*Task instructions*: From the passage on JPEG2000 EBCOT coding, transcribe the part starting with "The structure of" and going on through "findings and contributions.".

*Document passage*:

---

The structure of this paper is as follows: Sect. 1 provides a brief introduction to JPEG2000 and the necessity of optimizing EBCOT. Section 2 offers a detailed analysis of EBCOT, focusing on the Tier-1 coding process, including its BPC and MQ encoding algorithms. Section 3 presents the proposed optimized EBCOT Tier-1 architecture and its underlying principles. Section 4 provides a performance analysis of the designed hardware and compares it with existing architectures. Finally, Sect. 5 summarizes the key findings and contributions.
EBCOT algorithm
Unlike its predecessor, JPEG, the JPEG2000 standard employs the Discrete Wavelet Transform (DWT) instead of the Discrete Cosine Transform (DCT), allowing images to be decomposed into multiple sub-band components at varying resolutions. The proposed EBCOT Tier-1 encoder hardware architecture is deployed in the high-speed JPEG2000 hardware encoder capable of dividing images into several Tile slices of identical size and performing independent coding and decoding operations on each Tile slice. The JPEG2000 hardware encoder employs 128128 size Tile slices, a 5-stage 9/7 wavelet transform, and encodes each sub-band of every wavelet transform as a separate code block. These blocks are distributed across different sub-bands, with their size constrained by the sub-band dimensions. The EBCOT coder is divided into the Tier-1 coder and the Tier-2 coder. During the Tier-1 coding phase, the bit-plane coder creates context models for each bit of the wavelet coefficients, generating sequences of Context (CX) and Decision (D) pairs. The MQ coder then performs arithmetic encoding on these CXD pairs, producing compressed streams across multiple encoding passes. Finally, the Tier-2 coder organizes these streams based on the target code rate.
Within each code block, BPC processes quantized binary wavelet coefficients into a series of bit planes, scanning each bit through three distinct passes, named Significance Propagation Pass (SP), Magnitude Refinement Pass (MRP) and Cleanup Pass (CP). Following pass assignment, CXD pairs are generated through context modeling, using coding primitives like Magnitude Refinement Coding (MRC), Sign Coding (SC), and Run-Length Coding (RLC). The MQ encoder, a binary adaptive arithmetic encoder, derives its name from its origins in Q coding. It retrieves the probability estimation value, Qe, from the PET based on the index and determines the encoding method using the More Probable Symbol (MPS) value and decision value, D. Subsequently, the encoder updates the probability intervals to generate the compressed code stream. Upon receiving a CXD pair, the MQ coding interval is divided into two subintervals: the upper interval corresponds to MPS coding, while the lower interval is for Less Probable Symbol (LPS) coding.

---

*Raw data*:

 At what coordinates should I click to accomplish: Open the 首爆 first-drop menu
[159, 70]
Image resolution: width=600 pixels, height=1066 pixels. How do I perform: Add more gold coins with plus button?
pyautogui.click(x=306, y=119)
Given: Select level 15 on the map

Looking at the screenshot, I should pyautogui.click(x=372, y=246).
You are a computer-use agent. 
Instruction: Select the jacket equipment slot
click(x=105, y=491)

---

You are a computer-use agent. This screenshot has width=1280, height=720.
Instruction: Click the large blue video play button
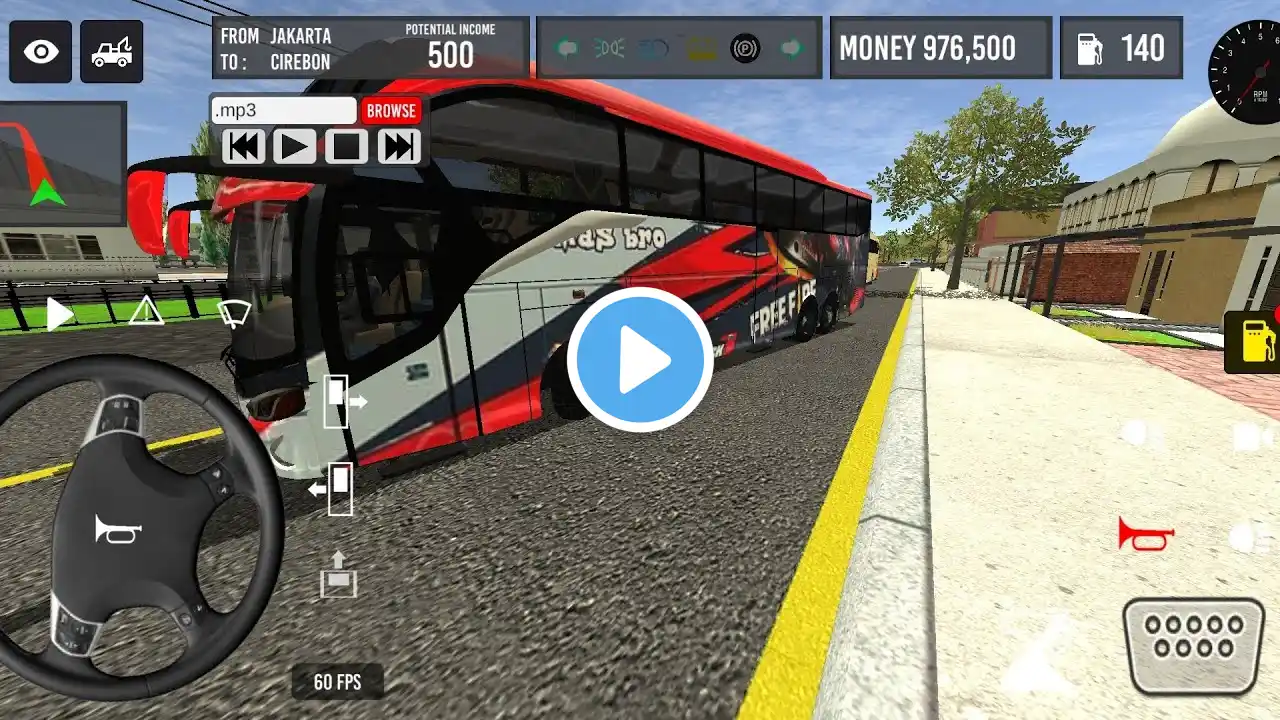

---

*Full answer*:
The structure of this paper is as follows: Sect. 1 provides a brief introduction to JPEG2000 and the necessity of optimizing EBCOT. Section 2 offers a detailed analysis of EBCOT, focusing on the Tier-1 coding process, including its BPC and MQ encoding algorithms. Section 3 presents the proposed optimized EBCOT Tier-1 architecture and its underlying principles. Section 4 provides a performance analysis of the designed hardware and compares it with existing architectures. Finally, Sect. 5 summarizes the key findings and contributions.